- [Work order]:
Look below for the line holding "Seller's Listings (74) (1089, 466)" and the line holding "http://italy.mvps.org (319, 413)". Repeat those two and everything between, exactly.

Provided data section start

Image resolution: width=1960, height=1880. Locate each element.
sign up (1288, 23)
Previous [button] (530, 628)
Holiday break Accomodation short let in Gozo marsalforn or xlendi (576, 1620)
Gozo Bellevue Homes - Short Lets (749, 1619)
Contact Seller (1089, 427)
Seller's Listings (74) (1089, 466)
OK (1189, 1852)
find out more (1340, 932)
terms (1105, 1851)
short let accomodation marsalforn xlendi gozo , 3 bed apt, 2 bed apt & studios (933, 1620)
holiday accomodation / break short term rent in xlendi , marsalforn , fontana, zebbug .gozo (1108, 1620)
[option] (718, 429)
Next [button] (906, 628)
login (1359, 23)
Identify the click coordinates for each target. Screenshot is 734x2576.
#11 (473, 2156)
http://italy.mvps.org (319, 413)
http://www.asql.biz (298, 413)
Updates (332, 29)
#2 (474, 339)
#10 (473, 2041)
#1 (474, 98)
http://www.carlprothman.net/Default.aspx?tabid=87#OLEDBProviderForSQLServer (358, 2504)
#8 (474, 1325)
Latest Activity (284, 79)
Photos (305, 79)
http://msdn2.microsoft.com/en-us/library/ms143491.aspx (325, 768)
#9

Provided data section end

- [Expected answer]:
Seller's Listings (74) (1089, 466)
OK (1189, 1852)
find out more (1340, 932)
terms (1105, 1851)
short let accomodation marsalforn xlendi gozo , 3 bed apt, 2 bed apt & studios (933, 1620)
holiday accomodation / break short term rent in xlendi , marsalforn , fontana, zebbug .gozo (1108, 1620)
[option] (718, 429)
Next [button] (906, 628)
login (1359, 23)
Identify the click coordinates for each target. Screenshot is 734x2576.
#11 (473, 2156)
http://italy.mvps.org (319, 413)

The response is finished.